On September 12, 2019, Mr. Williams exhibited signs of illness, prompting his parents to take him to Cowra Hospital. Magistrate Grahame noted in her report that despite their efforts, Mr. Williams was not seen by a doctor during his visit to the hospital. “After unsuccessfully seeking treatment, Whippy and his family returned home,” she stated. Tragically, his mother found him unresponsive the following morning. Emergency services were unable to revive him, with the official cause of death listed as diabetic ketoacidosis and multi-organ failure due to pneumonia.

The inquest highlighted a lack of empathy and care shown to Mr. Williams and his family by the hospital staff. Upon arrival at Cowra Hospital around 18:00, Mr. Williams was triaged and had his vital signs measured. However, he left the emergency department before his blood glucose levels could be tested. According to the coroner, his electronic health record did not contain alerts regarding his mental health history, cognitive impairment, or his reluctance to remain in the hospital.

At one point, Mr. Williams expressed to his parents his desire to leave, despite their attempts to persuade him to stay. The nurse who assessed him also incorrectly noted that he was “neither Aboriginal nor Torres Strait Islander.” Magistrate Grahame remarked, “I do not accept that it would have been possible for an appropriately trained staff member… to not be able to accurately identify his First Nations heritage.” She further suggested that the involvement of an Aboriginal health worker might have positively influenced Mr. Williams’ decision to remain for treatment.

Despite being assigned a triage category two, indicating the need for medical attention within ten minutes, Mr. Williams was not seen by a physician before leaving approximately 40 minutes after his arrival. “Flaws in the triage process resulted in lost opportunities, which ultimately robbed Whippy of any chance of survival,” Magistrate Grahame concluded. She emphasized that Mr. Williams’ condition was treatable, and his death could likely have been prevented with timely medical intervention.

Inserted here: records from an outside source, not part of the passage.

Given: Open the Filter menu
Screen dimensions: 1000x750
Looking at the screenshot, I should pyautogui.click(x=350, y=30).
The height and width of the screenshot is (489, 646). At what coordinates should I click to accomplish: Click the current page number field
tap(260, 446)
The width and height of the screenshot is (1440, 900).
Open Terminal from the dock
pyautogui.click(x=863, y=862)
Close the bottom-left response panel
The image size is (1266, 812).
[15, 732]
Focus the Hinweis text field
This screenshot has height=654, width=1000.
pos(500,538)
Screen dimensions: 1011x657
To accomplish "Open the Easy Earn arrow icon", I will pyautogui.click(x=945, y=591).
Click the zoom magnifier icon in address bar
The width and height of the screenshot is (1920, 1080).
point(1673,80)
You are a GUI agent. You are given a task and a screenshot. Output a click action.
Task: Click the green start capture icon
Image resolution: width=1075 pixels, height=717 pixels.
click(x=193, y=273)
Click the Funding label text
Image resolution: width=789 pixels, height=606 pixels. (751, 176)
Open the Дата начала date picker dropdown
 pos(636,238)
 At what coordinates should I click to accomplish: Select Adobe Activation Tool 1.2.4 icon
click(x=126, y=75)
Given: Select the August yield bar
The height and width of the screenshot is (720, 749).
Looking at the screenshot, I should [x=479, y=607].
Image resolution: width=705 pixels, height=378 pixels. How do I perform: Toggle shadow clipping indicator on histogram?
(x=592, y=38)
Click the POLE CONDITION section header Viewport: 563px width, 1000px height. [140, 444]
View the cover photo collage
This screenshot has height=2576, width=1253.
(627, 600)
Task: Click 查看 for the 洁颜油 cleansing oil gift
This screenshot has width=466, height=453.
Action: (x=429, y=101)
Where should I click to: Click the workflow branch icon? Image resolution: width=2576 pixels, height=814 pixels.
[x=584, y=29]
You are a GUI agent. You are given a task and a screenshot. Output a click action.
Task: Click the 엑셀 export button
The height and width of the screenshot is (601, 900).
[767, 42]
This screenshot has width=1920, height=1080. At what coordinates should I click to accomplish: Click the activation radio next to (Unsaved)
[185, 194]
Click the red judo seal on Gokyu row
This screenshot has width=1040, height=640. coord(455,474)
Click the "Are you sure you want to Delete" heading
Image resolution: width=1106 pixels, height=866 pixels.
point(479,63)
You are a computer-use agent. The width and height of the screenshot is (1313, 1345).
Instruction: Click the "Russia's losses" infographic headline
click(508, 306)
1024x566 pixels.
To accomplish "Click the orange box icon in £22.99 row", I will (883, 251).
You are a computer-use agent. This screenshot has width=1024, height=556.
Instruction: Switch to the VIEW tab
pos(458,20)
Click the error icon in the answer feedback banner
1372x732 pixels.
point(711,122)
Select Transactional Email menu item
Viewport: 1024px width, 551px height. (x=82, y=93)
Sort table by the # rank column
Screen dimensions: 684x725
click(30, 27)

The coroner criticized the failure to alert a doctor about Mr. Williams’ situation as a “very significant omission.” Tragically, Ms. Bamblett, who had been a strong advocate for the inquest, passed away before its commencement. Magistrate Grahame noted the delay in proceedings, exacerbated by the Covid-19 pandemic, prevented her from witnessing the investigation she had worked so hard to initiate. A statement from Ms. Bamblett was read during the inquest, emphasizing her serious concerns about her son’s treatment.

In light of the findings, Magistrate Grahame made several recommendations for the Western NSW Local Health District. These included a review of the cultural competency training provided to staff and the development of an Aboriginal health partnership advisory consultative group. She also suggested enhancing accessibility to Aboriginal health workers around the clock, although the health district cited a shortage of trained personnel as a barrier to implementation.

Mr. Williams’ aunt, Alison Cutmore, expressed the emotional toll of revisiting the circumstances of his death during the inquest. “It’s been a very long road to get the results we have gotten, but it won’t bring our beautiful boy back at the end of the day,” she lamented.

The Western NSW Local Health District has been approached for comment regarding the inquest’s findings and recommendations. The case highlights ongoing challenges within the health care system, particularly concerning the treatment of First Nations individuals in rural areas.